[Target pointing data]
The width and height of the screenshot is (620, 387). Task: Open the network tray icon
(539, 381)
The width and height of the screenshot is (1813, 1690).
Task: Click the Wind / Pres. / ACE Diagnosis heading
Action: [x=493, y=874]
--
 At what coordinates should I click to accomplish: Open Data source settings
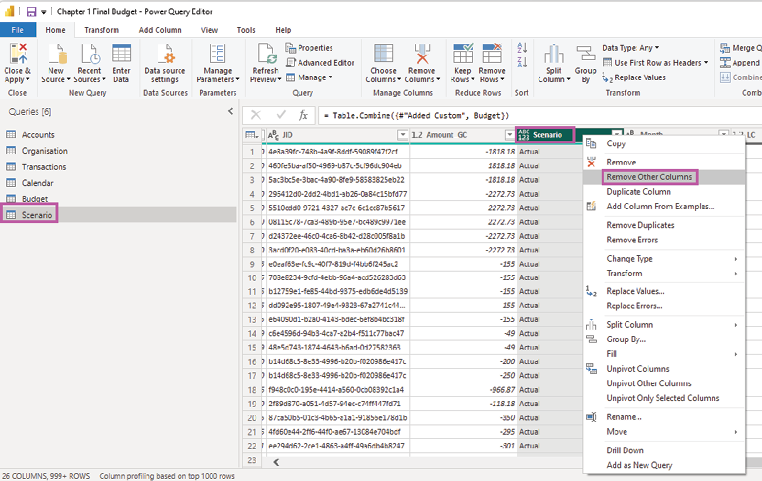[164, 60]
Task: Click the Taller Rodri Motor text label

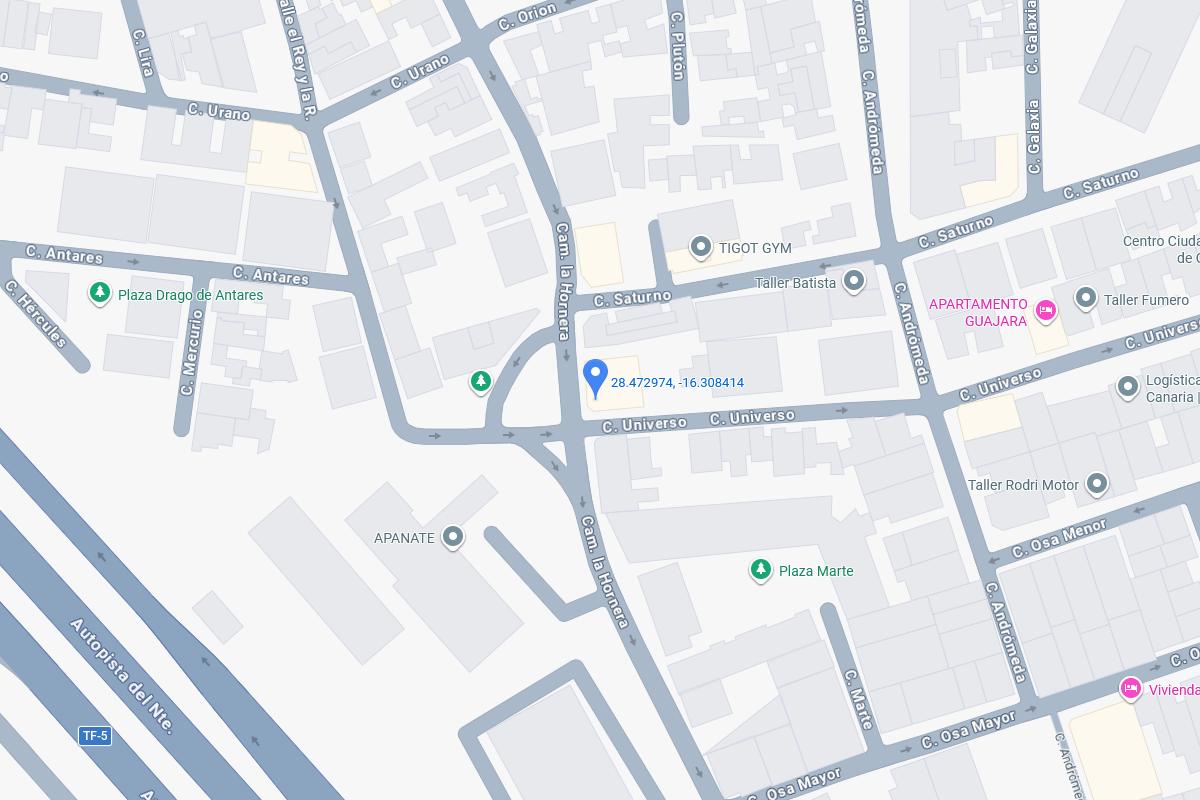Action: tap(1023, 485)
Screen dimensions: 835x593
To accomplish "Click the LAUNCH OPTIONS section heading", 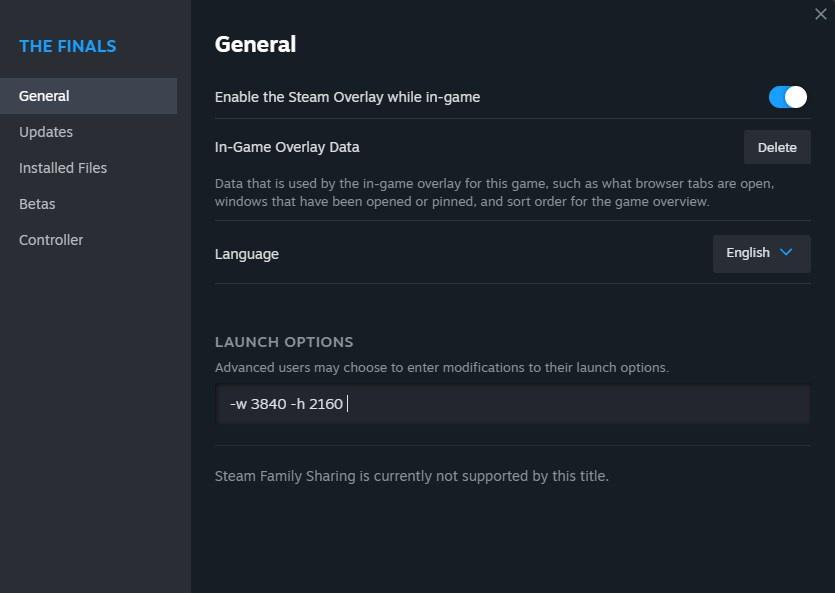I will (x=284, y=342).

*OBJECTIVE*.
Could you copy out verbatim the stretch of material from the line containing "The width and height of the screenshot is (620, 387)." through the line containing "Action: [x=493, y=874]"?

*WRITTEN ANSWER*.
The width and height of the screenshot is (620, 387). Task: Open the network tray icon
(539, 381)
The width and height of the screenshot is (1813, 1690).
Task: Click the Wind / Pres. / ACE Diagnosis heading
Action: [x=493, y=874]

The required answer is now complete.